JAKARTA, KOMPAS.com - Peneliti Forum Masyarakat Peduli Parlemen Indonesia (Formappi) Lucius Karus menyebut bahwa keinginan Dewan Perwakilan Rakyat (DPR) RI untuk menambah anggaran pada tahun anggaran 2018 sejumlah Rp 5,7 triliun patut ditolak.
Apalagi, sebagian anggaran DPR itu diusulkan membangun gedung parlemen yang baru, hingga apartemen bagi para wakil rakyat.
"Usulan DPR saat ini penting untuk ditolak. Pembangunan apartemen lucu alasannya. Itu semakin memperlihatkan DPR begitu manja, mengeluhkan kemacetan membuat mereka telat tidak hadir sidang," kata Lucius di Jakarta, Senin (14/8/2017).
Lucius mengakui bahwa Ibu Kota setiap harinya memang tidak pernah terlepas dari macet. Akan tetapi, seharusnya para anggota dewan tersebut paham akan solusi persoalan itu.
"Untuk orang seperti mereka, perencanaan waktu itu perlu. Semua orang juga tahu, bagaimana menyiasati kemacetan itu, terkecuali anggota DPR," ujar Lucius.
"Selama ini korelasi antara tambahan fasilitas dan tambahan tunjangan belum pernah terbukti memperbaiki kinerja buruk DPR," kata dia.
(Baca juga: DPR "Ngotot" Pertahankan Rp 7,25 Triliun untuk Penataan Kompleks Parlemen)
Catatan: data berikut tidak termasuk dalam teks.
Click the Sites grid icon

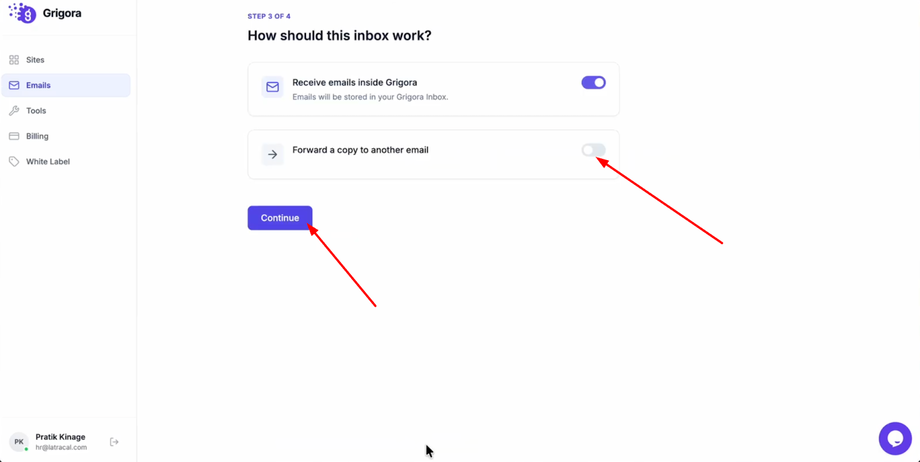[14, 60]
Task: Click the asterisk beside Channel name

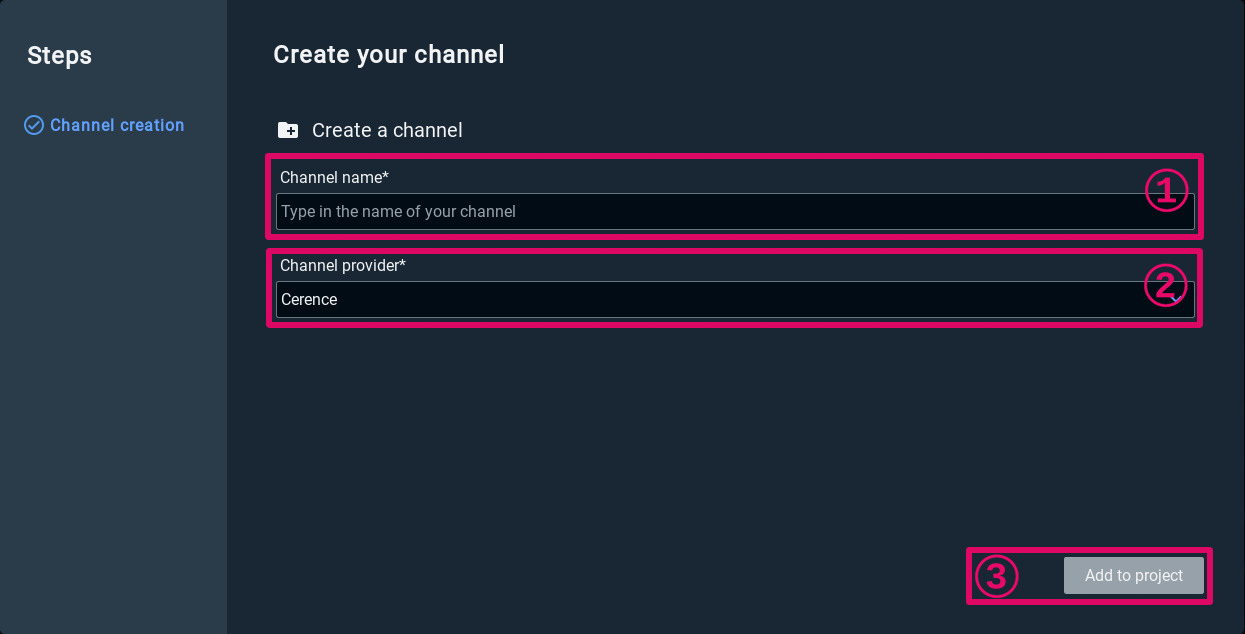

Hal senada diungkapkan Direktur Eksekutif Indonesia Budget Center (IBC) Roy Salam. Menurut dia, keinginan untuk membangun apartemen tersebut tidak masuk akal.
"Itu tidak masuk akal, karena DPR suka telat. Jangan-jangan mereka memang tidak tinggal di perumahan DPR yang di Kalibata? Tapi di tempat lain, atau memang sengaja telat datang ke sidang?," tutur Roy.